Aufgaben ::
1. Schreib aus dem Bericht über den Schiller-Abend die Stelle von „Leidenschaftlicher Freiheitskämpfer“ bis einschließlich „bleiben es Spekulationen.“ Wort für Wort ab.
2. Fass den Bericht über den Schiller-Abend in zwei Sätzen zusammen.

Textabschnitt ::
═══

Schwäbische Zeitung (Friedrichshafen)
Leidenschaftlicher Freiheitskämpfer
Cora Chilcotts Schiller-Abend im Kiesel
Von Helmut Voith
GFRIEDRICHSHAFEN - Zum SchillerRezitationsabend der Berliner Schauspielerin Cora Chilcott haben am Dienstagabend nur wenige Zuhörer in den Kiesel gefunden, aber überraschenderweise proportional außergewöhnlich viele Männer.
Schwer, dafür eine Erklärung zu finden, denn Frauen sind für philosophisches Gedankengut ebenso empfänglich wie Männer. Vielleicht neigen sie weniger dazu, Träumen von einer besseren Welt nachzuhängen, sind realistischer. Letztlich bleiben es Spekulationen.

═══

Das Material ::
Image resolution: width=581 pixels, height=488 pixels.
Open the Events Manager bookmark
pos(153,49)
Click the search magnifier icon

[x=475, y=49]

═══

Lösungen ::
1.
Leidenschaftlicher Freiheitskämpfer
Cora Chilcotts Schiller-Abend im Kiesel
Von Helmut Voith
GFRIEDRICHSHAFEN - Zum SchillerRezitationsabend der Berliner Schauspielerin Cora Chilcott haben am Dienstagabend nur wenige Zuhörer in den Kiesel gefunden, aber überraschenderweise proportional außergewöhnlich viele Männer.
Schwer, dafür eine Erklärung zu finden, denn Frauen sind für philosophisches Gedankengut ebenso empfänglich wie Männer. Vielleicht neigen sie weniger dazu, Träumen von einer besseren Welt nachzuhängen, sind realistischer. Letztlich bleiben es Spekulationen.

2. Zum Schiller-Rezitationsabend der Berliner Schauspielerin Cora Chilcott kamen am Dienstagabend nur wenige Zuhörer in den Kiesel, darunter aber im Verhältnis auffallend viele Männer. Eine Erklärung dafür ist schwer zu finden, und die Vermutungen dazu bleiben letztlich Spekulationen.